Le problème de droit consiste à savoir si le défaut de délai contraignant pour statuer sur la nullité d’un mandat d’arrêt porte atteinte aux garanties constitutionnelles. Le Conseil constitutionnel, par sa décision du 3 juin 2022, déclare la disposition contestée conforme à la Constitution sous une réserve d’interprétation impérative. La chambre de l’instruction doit dorénavant statuer dans les plus brefs délais lorsque la requête concerne un mandat d’arrêt exécuté par une détention. L’examen de cette décision conduit à analyser l’exigence de célérité imposée au juge (I), avant d’apprécier la portée de cette réserve d’interprétation protectrice (II).

I. L’affirmation d’une exigence de célérité juridictionnelle en matière de privation de liberté

Le Conseil constitutionnel rappelle d’abord qu’une personne placée sous écrou extraditionnel à l’étranger peut valablement saisir la chambre de l’instruction d’une requête en nullité. Cette faculté repose sur une interprétation constante de la chambre criminelle de la Cour de cassation concernant les dispositions générales du code de procédure pénale. Bien que l’individu ne soit pas détenu sur le territoire national, la mesure de contrainte résulte directement d’un acte de procédure français contesté. La Haute juridiction reconnaît ainsi l’intérêt à agir du requérant dont la liberté est entravée par l’exécution internationale d’un mandat de justice.

Cependant, le droit commun de la procédure de nullité prévoit seulement un délai de principe de deux mois pour que la juridiction statue. Le Conseil constitutionnel relève que « la chambre de l’instruction dispose de manière générale d’un délai de deux mois, dont la méconnaissance n’est assortie d’aucune sanction ». Ce délai ordinaire apparaît insuffisant lorsque la liberté individuelle est en jeu, car il ne garantit pas un examen prompt de la légalité de la détention. L’autorité judiciaire doit agir avec une diligence particulière lorsque ses actes prolongent directement une situation de privation de liberté effective.

II. Une réserve d’interprétation garante de l’effectivité des droits fondamentaux

Le Conseil constitutionnel fonde sa décision sur l’article 16 de la Déclaration de 1789 pour exiger un traitement accéléré de la contestation. Il affirme qu’« en matière de privation de liberté, le droit à un recours juridictionnel effectif impose que le juge judiciaire soit tenu de statuer dans les plus brefs délais ». Cette formulation érige la célérité en composante intrinsèque du droit au recours lorsque l’acte attaqué justifie un placement sous écrou. La protection de la liberté individuelle, garantie par l’article 66 de la Constitution, commande une réponse juridictionnelle rapide pour mettre fin à d’éventuels arbitraires.

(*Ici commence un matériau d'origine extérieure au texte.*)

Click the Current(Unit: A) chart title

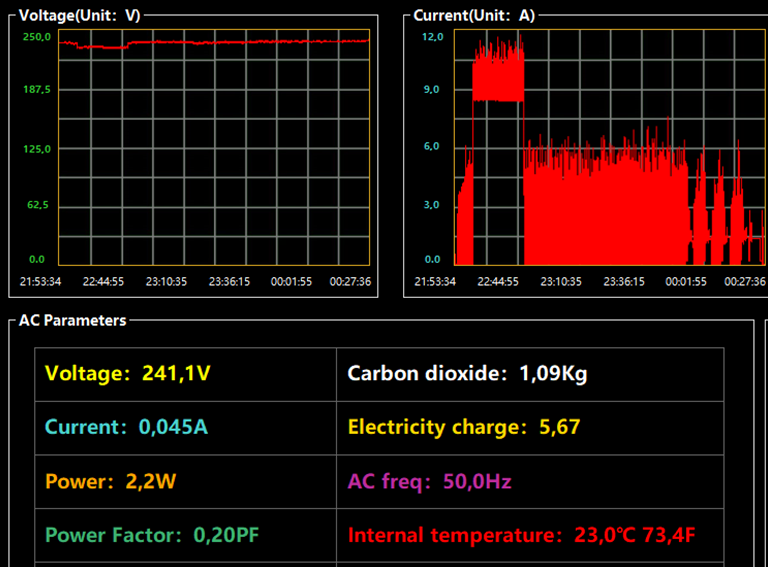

L’apport majeur de la décision réside dans la réserve d’interprétation neutralisant l’absence de délai spécifique dans le texte législatif contesté. Le Conseil énonce qu’il « incombe à la chambre de l’instruction de statuer dans les plus brefs délais » lorsqu’elle examine la nullité du mandat d’arrêt. Cette obligation supplétive permet d’assurer la constitutionnalité de la loi sans en censurer les termes, tout en orientant la pratique des magistrats. Le respect de cette exigence demeure toutefois placé sous le contrôle futur de la Cour de cassation, garante de l’application concrète des délais.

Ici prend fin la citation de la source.